Le principal chef de l’opposition indienne, Rahul Gandhi, a appelé le mardi 21 juillet à la démission du Premier ministre Narendra Modi. Cette demande fait suite à une répression musclée exercée par la police contre une manifestation d’étudiants à New Delhi, un événement décrit comme l’un des plus importants depuis l’arrivée au pouvoir de Narendra Modi en 2014, selon rfi.fr.
Une mobilisation étudiante réprimée
Le lundi précédent, des milliers de personnes se sont rassemblées dans la capitale indienne à l’appel du « Parti des cafards » (CJP), un mouvement de contestation lancé en mai par un étudiant fraîchement diplômé aux États-Unis. Les manifestants demandaient des réformes du système universitaire et le renvoi du ministre de l’Éducation, Dharmendra Pradhan, en raison de fraudes massives aux examens nationaux. La police a utilisé des gaz lacrymogènes et a chargé les manifestants à coups de bâton pour les empêcher de marcher vers le Parlement fédéral, rapporte france24.com.
Le bilan des victimes fait l’objet de versions divergentes :
- La police : au moins 180 blessés.
- Les étudiants et organisateurs : « des centaines » de blessés, une évaluation étant toujours en cours.

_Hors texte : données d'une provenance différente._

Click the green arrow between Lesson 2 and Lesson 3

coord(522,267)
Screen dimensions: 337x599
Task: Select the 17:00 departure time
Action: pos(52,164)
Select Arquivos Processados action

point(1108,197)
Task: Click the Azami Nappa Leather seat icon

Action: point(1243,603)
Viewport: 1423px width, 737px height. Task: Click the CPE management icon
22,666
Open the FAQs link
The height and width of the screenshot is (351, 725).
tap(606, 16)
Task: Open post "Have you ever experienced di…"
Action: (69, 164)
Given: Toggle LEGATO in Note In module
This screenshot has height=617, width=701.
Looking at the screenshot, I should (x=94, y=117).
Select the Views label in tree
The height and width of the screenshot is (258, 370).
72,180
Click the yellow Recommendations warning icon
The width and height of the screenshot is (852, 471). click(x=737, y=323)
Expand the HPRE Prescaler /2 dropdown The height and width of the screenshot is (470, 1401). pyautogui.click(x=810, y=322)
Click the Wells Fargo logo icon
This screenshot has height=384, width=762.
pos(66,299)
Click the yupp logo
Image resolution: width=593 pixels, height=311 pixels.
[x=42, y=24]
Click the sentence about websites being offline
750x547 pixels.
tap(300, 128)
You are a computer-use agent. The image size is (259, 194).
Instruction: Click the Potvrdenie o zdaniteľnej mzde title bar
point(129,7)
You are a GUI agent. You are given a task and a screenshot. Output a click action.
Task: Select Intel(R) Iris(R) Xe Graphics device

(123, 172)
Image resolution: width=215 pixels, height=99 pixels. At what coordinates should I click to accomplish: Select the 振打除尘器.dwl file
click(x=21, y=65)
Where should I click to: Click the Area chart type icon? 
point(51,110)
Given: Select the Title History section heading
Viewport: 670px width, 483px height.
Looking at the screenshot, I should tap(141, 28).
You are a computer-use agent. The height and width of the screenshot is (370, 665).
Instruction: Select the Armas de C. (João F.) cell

L’offensive politique de Rahul Gandhi
Rahul Gandhi, membre du parti du Congrès et chef de l’opposition à la Chambre basse, a affirmé via les réseaux sociaux que Narendra Modi doit démissionner « pour avoir détruit l’avenir de la jeunesse indienne ». Il a également critiqué le refus du gouvernement de débattre de cette question au Parlement, s’interrogeant sur l’utilité de l’institution si elle ne peut discuter de l’avenir des jeunes.

Pour marquer sa contestation, Rahul Gandhi a organisé un sit-in devant la résidence du Premier ministre. Au cours de cet événement, lui-même, sa sœur Priyanka ainsi que d’autres parlementaires de l’opposition ont été emmenés de force par la police de New Delhi. Sonia Gandhi, figure tutélaire du Parti du Congrès et mère des deux dirigeants, s’est déplacée sur leur lieu de détention. Bien que libérés quelques heures plus tard, la tension demeure maximale dans la capitale.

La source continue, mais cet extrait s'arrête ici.